→ **Instructions to follow**: Rewrite everything from the line containing "The height and width of the screenshot is (534, 800)." down to the line containing "Action: 804,533", substituting "Fellowship" for "Scholarship" and leaving all else unchanged. Return only those lines.

→ **Records for this exercise**:
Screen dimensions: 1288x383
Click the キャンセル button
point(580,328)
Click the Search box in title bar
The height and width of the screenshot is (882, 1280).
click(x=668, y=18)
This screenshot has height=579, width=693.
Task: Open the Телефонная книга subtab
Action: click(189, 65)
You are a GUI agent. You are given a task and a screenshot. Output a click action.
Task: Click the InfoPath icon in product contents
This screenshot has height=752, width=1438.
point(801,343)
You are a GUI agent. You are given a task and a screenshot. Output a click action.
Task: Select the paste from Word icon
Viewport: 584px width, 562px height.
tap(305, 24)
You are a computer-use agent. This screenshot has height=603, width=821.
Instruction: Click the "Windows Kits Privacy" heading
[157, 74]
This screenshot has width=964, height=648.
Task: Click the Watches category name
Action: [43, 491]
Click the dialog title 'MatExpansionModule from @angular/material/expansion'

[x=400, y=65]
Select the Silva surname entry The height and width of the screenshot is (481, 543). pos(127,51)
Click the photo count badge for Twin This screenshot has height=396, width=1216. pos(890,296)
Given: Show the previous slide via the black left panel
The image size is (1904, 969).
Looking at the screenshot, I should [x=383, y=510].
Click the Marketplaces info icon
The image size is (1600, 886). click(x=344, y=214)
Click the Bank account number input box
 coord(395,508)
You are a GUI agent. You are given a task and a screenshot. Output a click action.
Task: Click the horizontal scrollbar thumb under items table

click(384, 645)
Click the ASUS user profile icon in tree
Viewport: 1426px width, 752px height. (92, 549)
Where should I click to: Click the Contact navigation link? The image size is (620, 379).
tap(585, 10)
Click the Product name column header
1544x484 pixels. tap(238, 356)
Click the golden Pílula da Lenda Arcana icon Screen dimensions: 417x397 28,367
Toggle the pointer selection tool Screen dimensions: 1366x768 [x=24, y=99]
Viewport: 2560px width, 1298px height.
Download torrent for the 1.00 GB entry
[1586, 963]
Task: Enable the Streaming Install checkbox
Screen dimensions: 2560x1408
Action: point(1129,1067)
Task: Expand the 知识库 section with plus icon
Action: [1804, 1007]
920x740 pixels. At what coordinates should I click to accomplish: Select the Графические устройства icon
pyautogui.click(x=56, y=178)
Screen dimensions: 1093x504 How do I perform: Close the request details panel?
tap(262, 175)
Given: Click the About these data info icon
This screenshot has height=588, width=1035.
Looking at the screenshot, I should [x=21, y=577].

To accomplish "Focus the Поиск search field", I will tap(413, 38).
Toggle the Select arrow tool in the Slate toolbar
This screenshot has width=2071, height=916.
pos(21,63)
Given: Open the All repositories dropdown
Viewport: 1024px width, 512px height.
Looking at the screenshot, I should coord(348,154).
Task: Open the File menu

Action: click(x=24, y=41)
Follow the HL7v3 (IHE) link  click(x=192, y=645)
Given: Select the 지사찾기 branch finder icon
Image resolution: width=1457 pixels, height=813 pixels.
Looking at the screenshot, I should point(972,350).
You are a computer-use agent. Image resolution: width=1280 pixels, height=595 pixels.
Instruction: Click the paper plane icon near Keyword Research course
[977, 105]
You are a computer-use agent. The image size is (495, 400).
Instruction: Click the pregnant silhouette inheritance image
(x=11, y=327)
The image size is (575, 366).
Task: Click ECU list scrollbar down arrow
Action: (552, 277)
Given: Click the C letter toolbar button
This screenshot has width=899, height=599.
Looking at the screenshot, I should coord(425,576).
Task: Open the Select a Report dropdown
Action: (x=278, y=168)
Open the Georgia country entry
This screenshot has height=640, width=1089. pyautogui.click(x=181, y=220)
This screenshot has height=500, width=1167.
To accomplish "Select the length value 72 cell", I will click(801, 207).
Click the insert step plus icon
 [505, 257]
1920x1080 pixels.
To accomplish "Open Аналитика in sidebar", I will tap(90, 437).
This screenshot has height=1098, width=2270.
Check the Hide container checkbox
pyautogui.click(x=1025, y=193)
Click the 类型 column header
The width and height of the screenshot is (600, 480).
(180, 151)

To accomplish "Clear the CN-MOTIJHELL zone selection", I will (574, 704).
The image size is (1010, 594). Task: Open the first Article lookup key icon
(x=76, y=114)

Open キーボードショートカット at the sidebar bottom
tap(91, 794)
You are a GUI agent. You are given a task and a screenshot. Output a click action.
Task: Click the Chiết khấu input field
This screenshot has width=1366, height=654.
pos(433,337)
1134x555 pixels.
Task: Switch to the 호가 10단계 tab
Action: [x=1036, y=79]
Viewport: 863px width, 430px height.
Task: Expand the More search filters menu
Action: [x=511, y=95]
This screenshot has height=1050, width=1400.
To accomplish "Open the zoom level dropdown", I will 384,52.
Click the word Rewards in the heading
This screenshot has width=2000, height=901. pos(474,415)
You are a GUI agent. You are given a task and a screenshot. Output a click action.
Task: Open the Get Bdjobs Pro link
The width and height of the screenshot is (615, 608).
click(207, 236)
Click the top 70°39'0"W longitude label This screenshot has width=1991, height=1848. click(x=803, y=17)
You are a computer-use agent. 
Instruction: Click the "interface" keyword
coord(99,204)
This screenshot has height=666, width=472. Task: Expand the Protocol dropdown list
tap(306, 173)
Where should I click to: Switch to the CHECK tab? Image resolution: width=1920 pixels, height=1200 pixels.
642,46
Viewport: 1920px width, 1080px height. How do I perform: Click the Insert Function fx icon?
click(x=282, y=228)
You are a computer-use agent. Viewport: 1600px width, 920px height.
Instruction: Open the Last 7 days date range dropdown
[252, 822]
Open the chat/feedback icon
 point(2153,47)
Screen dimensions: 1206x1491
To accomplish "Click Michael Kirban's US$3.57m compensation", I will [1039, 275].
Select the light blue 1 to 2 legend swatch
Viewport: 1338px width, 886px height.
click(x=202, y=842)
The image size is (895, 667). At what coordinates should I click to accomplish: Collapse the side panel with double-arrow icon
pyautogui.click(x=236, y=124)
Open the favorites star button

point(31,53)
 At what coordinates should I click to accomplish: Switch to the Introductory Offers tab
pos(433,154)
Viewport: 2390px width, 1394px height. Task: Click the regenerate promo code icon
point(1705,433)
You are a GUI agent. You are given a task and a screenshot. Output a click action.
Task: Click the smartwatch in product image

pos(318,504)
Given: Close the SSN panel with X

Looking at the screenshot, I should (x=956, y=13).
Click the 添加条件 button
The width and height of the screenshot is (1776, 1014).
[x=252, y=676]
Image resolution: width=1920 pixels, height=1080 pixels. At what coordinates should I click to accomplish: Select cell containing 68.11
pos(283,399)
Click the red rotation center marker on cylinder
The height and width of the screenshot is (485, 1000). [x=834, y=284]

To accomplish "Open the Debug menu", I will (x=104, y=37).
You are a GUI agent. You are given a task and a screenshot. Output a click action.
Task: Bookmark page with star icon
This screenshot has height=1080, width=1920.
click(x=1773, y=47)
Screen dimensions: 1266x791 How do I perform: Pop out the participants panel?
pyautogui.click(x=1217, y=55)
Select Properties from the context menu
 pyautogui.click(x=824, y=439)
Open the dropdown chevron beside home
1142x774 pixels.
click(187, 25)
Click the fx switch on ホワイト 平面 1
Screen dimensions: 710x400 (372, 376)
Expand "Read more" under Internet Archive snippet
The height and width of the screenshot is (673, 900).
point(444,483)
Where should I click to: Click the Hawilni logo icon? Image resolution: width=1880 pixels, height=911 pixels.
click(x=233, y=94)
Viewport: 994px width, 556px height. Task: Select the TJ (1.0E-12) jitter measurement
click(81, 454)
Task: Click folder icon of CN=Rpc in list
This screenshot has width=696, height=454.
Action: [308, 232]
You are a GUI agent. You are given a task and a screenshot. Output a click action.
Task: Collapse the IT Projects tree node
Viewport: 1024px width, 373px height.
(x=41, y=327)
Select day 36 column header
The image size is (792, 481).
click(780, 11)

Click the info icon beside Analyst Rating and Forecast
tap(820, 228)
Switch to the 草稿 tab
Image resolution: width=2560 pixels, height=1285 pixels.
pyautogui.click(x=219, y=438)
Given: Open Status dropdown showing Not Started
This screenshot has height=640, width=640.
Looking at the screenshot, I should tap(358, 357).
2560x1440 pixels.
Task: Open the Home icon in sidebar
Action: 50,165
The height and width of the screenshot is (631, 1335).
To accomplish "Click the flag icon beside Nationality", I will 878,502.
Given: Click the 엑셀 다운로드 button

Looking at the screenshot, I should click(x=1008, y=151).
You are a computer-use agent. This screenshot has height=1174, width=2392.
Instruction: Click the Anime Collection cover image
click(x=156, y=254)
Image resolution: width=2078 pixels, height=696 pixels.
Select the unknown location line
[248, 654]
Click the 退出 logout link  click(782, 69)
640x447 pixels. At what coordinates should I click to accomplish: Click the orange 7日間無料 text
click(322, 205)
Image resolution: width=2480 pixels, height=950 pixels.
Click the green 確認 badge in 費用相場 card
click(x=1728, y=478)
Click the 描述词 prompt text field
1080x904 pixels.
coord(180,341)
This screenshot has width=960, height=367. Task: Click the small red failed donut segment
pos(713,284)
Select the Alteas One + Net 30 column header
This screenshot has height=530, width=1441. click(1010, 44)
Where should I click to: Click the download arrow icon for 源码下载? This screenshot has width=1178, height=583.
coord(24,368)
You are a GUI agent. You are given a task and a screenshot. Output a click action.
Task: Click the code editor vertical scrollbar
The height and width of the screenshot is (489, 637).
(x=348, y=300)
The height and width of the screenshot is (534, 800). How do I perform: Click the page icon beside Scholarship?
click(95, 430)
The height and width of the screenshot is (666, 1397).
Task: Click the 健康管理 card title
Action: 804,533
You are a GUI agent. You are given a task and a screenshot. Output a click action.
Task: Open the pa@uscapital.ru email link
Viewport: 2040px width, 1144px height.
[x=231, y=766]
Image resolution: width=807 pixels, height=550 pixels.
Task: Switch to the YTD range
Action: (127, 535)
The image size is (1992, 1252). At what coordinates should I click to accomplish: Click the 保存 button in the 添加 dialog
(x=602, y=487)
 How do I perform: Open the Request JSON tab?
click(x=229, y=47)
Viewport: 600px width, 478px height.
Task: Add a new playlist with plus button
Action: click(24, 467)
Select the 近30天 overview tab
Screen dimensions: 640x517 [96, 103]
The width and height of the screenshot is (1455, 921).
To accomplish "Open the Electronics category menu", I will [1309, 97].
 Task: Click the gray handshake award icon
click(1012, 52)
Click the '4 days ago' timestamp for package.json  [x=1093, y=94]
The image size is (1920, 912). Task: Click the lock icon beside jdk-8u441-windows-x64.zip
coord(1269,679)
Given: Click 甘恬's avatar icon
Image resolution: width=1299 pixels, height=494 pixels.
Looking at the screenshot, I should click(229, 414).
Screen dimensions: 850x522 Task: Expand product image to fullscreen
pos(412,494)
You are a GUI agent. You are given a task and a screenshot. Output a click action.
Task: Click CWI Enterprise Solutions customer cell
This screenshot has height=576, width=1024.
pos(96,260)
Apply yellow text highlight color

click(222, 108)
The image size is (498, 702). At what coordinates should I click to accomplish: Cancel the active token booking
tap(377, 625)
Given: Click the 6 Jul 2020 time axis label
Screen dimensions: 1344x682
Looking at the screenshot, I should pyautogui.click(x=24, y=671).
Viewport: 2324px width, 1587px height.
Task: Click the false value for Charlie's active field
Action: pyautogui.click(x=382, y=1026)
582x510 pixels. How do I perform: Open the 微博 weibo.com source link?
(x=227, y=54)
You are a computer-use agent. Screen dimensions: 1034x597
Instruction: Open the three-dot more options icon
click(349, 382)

→ **Task output**:
The height and width of the screenshot is (534, 800). How do I perform: Click the page icon beside Fellowship?
click(95, 430)
The height and width of the screenshot is (666, 1397).
Task: Click the 健康管理 card title
Action: 804,533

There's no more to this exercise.